Unfortunately, comprehensive molecular studies are constrained by the low number of patients who are surgical candidates after failing two TKIs and thus the tissue available for investigating mechanisms of resistance is limited. Taken together, the data obtained from clinical samples as well as from the in vitro mutagenesis screens suggest that sunitinib-resistance shares similar pathogenetic mechanisms seen in imatinib-failure, with acquisition of secondary mutations in the activation loop conferring resistance to both drugs. In contrast, the imatinib-resistance screens demonstrated a slightly higher mutation rate and a wider mutation spectrum, spanning both kinase domains. In addition, the in vitro resistance screens applied to either ectodomain or juxtamembrane domain KIT mutants suggest that the location of the primary mutation may trigger different mechanisms of drug resistance, with a higher rate of resistant mutations seen with primary KIT exon 11 mutants.

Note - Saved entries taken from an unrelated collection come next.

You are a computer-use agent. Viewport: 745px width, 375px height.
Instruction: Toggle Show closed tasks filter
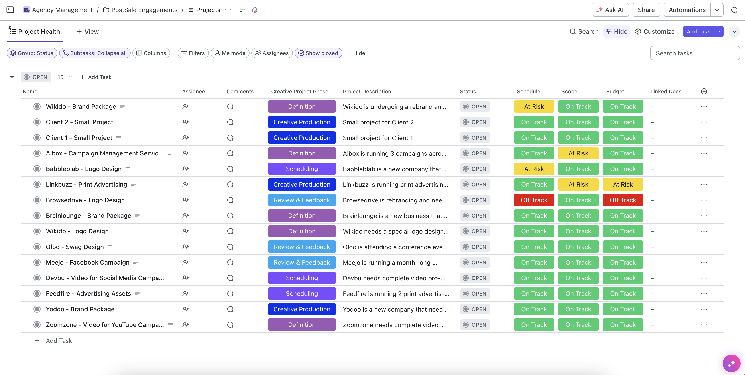point(318,53)
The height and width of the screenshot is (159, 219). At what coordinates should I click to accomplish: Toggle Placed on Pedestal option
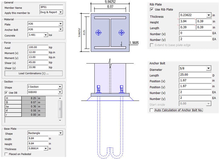coord(6,154)
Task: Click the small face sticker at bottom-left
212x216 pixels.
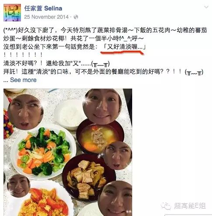Action: coord(18,186)
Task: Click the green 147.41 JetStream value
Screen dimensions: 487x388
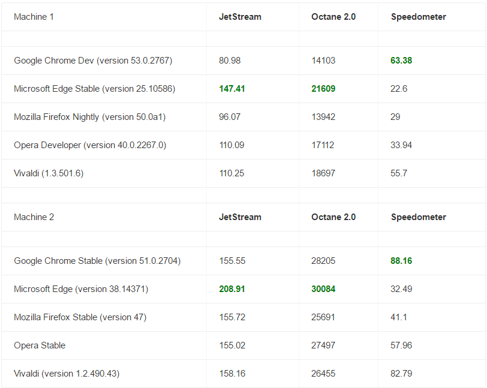Action: pos(232,89)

The authors would like to thank Kai Xu, from the Structural Biology Program, Sloan Kettering Institute; Diann DeSantis for clinical follow-up and Milagros Soto for editorial support.

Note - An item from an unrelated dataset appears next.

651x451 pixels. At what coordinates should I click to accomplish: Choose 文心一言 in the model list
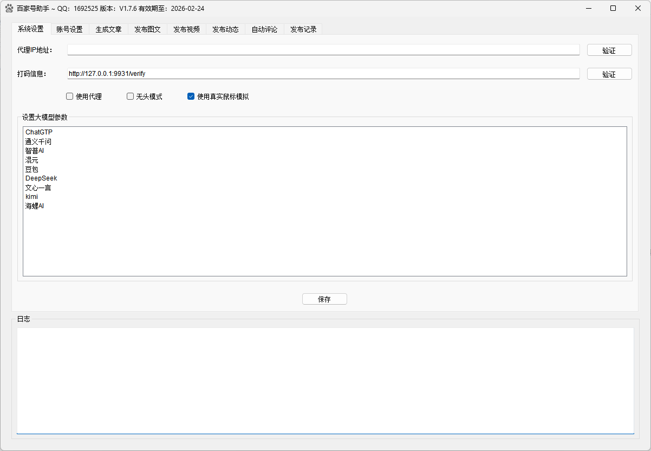(x=38, y=187)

Supported in part by: ACS MRSG CCE-106841 (CRA), P01CA47179 (CRA, RGM, SS), Life Raft Group (CRA, PB), GIST Cancer Research Fund (CRA, RPD), Shuman Family Fund for GIST Research (CRA, RGM), CA102613 (RPD), CA102774 (PB), HL/DK55748 (PB).
Translational Relevance: Therapy with tyrosine kinase inhibitors (TKI) benefits approximately 80% of patients with advanced GIST, but most patients eventually develop drug resistance. Sunitinib malate is a broad spectrum TKI approved as 2nd line therapy for imatinib-resistant GIST patients. The clinical benefit of sunitinib is genotype-dependent, with GIST patients harboring a KIT exon 9 mutation being the most sensitive. As sunitinib resistance is now emerging, our goal was to investigate mechanisms of progression and test the efficacy of novel TKI on these resistant mutants in vitro. To establish a comprehensive profile of acquired mutations which confer drug-resistance to KIT exon 9 mutants, Ba/F3 cells expressing KIT502-3AYins were subjected to ENU mutagenesis and sunitinib selection. The KIT mutations identified by in vitro screen recapitulated the pattern of second site mutations observed in TKI-resistant patients. Our findings highlight new mechanisms of resistance to second generation TKI and provide a pre-clinical rationale for alternative therapeutic options for patients failing sunitinib therapy.